Was zählen eigene Erinnerungen noch vor der ungeheuren Lücke, die Du hinterließest?! Erinnerungen an Dich sind es, die sich mir aufdrängen. Rittest Du nicht 2003 auf dem Turnier von Smithers und gewannst eine Schleife? Halfst mit Deiner Gastschwester, die Dich auch betrauert, auf der Ranch Trakehnerhof bei Hazelton Pferden bei der Geburt ihrer Fohlen? Führtest Touristengruppen zu Pferde um den Teide auf Teneriffa? Standest einer unglücklich in Costa Rica verheirateten Reitlehrerin bei, sich von ihrem Macho von Mann zu trennen, und nun stand sie, die Dich zur Patin ihrer beiden Söhne machte, weinend auf dem Melaten am ausgehobenen Loch, in das Dein fassungsloser Mann Deine Asche versenkte? Halfst Du nicht den Massai in Kenia, durch Grasbanken ihr lebenswichtiges Vieh abzusichern? Bauern in Namanga und Makueni, besseres Saatgut und zähere Ziegenrassen zu nutzen? Entlassene Straffällige zu Seifensiedern und Joghurtmachern auszubilden? Aidswaisen Schulunterricht zu ermöglichen? Schrieben sie Dir nicht einen Nachruf: „She was a light to everyone she met. She was a good listener. May her soul rest in eternal peace, Amen“? Und war nicht die einzige Angst, die Dich ergriff, die um Dein größtes Glück, Deine zweieinhalbjährige Tochter, da sie sich Deiner wohl nie erinnern würde?

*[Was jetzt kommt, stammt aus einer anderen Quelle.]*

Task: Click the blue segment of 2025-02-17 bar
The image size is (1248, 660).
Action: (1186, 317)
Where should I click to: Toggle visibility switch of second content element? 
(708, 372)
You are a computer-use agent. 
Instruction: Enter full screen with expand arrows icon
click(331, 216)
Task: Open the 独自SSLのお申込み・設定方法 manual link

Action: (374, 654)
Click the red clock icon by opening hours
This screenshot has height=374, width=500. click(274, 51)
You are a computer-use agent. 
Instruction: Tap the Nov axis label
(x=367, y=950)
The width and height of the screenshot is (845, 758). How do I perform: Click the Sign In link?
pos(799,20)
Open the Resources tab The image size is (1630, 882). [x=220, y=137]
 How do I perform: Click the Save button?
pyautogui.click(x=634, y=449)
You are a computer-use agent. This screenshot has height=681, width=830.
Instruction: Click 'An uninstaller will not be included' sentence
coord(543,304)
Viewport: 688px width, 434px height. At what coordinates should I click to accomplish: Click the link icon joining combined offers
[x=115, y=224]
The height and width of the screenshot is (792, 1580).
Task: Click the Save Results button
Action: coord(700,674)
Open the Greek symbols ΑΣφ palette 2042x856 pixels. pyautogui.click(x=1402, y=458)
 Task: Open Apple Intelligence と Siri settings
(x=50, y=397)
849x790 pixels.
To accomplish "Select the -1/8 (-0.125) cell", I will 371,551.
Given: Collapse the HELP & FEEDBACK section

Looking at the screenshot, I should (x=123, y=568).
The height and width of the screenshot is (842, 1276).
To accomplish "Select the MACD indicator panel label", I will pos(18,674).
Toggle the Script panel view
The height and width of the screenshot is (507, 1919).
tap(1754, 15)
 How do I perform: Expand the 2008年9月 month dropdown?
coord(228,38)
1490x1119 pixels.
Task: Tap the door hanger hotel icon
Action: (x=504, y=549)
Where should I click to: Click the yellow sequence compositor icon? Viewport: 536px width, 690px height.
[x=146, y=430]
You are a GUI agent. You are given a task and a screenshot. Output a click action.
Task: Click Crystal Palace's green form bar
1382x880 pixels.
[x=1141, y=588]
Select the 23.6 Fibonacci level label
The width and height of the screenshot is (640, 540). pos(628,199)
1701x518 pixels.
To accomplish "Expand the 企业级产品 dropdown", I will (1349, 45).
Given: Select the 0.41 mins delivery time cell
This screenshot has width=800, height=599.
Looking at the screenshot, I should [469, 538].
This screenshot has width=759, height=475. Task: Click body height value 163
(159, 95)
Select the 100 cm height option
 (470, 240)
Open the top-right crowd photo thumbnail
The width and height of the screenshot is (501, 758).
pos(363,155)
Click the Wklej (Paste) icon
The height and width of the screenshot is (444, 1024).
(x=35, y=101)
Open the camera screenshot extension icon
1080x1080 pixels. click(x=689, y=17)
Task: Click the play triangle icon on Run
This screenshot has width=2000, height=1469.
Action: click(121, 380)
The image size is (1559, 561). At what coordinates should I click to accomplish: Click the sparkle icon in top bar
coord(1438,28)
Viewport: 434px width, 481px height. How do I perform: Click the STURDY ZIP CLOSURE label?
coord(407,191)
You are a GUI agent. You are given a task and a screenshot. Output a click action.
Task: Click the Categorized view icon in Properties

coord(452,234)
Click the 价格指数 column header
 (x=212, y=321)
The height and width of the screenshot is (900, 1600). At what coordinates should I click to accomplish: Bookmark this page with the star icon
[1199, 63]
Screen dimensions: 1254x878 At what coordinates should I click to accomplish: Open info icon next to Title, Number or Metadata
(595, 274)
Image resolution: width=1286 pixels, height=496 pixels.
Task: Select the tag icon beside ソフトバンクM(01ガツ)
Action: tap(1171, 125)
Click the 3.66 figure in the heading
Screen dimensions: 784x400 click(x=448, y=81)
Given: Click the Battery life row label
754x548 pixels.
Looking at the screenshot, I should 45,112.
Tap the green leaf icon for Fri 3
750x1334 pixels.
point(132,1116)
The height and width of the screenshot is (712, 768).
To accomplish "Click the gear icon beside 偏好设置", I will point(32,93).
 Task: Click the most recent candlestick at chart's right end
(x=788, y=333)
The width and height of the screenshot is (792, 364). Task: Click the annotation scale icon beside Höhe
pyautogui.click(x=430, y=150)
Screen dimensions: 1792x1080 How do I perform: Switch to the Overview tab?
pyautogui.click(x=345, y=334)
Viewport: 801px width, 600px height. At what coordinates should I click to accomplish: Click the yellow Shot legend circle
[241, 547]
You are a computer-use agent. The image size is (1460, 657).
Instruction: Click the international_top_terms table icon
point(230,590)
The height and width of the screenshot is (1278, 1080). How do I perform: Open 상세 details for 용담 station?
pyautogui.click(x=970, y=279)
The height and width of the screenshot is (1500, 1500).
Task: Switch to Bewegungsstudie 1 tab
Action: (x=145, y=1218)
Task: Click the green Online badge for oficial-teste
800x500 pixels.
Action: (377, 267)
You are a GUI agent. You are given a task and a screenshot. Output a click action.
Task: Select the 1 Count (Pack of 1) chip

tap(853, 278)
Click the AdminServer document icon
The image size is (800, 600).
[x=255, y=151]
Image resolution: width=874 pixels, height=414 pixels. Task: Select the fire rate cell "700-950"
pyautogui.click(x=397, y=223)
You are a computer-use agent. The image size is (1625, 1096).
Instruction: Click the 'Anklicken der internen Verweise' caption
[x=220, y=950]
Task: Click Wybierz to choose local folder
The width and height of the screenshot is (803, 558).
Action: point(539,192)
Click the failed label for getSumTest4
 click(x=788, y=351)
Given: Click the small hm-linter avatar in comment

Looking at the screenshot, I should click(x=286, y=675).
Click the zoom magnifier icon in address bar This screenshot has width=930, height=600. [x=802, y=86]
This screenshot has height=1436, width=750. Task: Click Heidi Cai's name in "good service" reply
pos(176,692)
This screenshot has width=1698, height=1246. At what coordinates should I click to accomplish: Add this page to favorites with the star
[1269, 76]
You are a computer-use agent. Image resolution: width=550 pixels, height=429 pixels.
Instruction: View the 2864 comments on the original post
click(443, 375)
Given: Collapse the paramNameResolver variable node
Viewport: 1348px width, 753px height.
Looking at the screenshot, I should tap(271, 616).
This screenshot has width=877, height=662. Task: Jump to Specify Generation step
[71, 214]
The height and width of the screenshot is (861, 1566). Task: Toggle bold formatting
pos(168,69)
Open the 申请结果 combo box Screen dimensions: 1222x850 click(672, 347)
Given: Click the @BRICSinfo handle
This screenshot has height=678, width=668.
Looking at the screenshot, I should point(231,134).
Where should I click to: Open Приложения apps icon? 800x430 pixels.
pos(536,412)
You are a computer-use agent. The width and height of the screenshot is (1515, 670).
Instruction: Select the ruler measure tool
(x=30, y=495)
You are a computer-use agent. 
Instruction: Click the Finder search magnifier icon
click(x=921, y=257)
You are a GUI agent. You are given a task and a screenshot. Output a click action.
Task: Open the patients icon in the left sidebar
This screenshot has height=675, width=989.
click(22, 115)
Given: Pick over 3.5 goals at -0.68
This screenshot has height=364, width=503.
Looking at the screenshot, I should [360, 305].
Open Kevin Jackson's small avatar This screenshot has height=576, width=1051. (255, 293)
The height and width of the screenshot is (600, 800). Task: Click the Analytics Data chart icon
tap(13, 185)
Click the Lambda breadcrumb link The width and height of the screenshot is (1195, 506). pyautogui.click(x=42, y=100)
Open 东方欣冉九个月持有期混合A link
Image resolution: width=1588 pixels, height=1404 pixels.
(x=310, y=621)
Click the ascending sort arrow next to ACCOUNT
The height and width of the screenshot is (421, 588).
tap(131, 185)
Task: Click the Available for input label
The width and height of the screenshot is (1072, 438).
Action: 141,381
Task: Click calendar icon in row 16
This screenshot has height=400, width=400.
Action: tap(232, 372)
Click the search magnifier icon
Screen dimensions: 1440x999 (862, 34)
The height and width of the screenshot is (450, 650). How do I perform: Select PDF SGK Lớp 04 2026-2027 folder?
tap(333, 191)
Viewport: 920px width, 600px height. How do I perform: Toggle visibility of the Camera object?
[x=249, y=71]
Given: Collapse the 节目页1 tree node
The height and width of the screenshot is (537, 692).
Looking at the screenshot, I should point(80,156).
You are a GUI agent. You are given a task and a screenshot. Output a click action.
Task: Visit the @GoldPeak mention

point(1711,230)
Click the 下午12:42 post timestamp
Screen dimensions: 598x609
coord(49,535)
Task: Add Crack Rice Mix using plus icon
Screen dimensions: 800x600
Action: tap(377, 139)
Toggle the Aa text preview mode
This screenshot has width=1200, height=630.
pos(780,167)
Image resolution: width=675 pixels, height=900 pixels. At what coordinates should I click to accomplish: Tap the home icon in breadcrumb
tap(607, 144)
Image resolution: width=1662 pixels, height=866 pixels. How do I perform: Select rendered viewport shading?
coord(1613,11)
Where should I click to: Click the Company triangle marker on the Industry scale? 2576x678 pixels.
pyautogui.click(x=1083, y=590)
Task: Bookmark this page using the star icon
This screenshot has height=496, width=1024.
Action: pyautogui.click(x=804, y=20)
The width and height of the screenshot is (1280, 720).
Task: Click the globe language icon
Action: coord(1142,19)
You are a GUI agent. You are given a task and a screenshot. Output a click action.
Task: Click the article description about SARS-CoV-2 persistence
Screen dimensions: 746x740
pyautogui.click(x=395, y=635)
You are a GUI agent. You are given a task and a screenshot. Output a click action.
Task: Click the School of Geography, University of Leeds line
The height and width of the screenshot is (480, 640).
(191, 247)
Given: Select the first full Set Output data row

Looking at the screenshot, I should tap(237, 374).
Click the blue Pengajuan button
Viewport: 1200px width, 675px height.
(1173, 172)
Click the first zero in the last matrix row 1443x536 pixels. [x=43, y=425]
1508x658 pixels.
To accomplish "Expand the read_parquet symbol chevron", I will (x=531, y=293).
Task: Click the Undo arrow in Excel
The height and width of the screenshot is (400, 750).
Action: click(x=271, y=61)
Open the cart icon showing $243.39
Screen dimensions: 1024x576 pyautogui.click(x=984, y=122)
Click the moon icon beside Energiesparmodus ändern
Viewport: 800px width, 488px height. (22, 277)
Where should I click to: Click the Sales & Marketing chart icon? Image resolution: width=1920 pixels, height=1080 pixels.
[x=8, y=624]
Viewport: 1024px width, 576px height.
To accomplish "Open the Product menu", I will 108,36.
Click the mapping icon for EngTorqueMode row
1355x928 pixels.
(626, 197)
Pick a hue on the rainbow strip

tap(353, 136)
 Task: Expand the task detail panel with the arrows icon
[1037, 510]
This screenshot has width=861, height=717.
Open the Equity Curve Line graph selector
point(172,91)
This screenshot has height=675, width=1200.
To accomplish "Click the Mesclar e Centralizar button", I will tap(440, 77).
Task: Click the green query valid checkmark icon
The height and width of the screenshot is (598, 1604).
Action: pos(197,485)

Wie erinnere ich mich an die Vierjährige die mit rosa Sonnenhut und in blauem Kleid über den Markt von San Gimignano tanzte! Die so erschrocken und begeistert war, als ihr im Wald bei Volterra ein Kaltblüter entgegenkam, der sich losgerissen hatte! Die einen Molch aus einem der vielen Brunnen so sorgsam und zärtlich in der Hand hielt! Die laufen lernte, indem sie sich einfach vornüberfallen ließ und mit trippelnden Schritten das Hinfallen unterlief!

Die wenigen Lebensjahre, die ich noch zu erwarten habe, wie gern hätte ich sie Dir, die halb so alt war, gespendet! Aber auf einen solchen Handel lässt Frau Tod sich nicht ein. Fast schäme ich mich meiner überflüssigen, wenn auch wackligen Gesundheit! Aber vielleicht kann ich meiner Enkelin noch ein wenig von Dir, der wunderbarsten, geschorenen Delilah erzählen, die noch die Kraft fand, mit Perücke und in weißem Hochzeitskleid in der Rentkammer des alten Rathauses mit seinen Kreuzgewölben zu heiraten und kurz darauf Trauzeugin ihrer geliebten Schwester zu sein, die sie so treu bis zur bitteren Erlösung begleitet hat!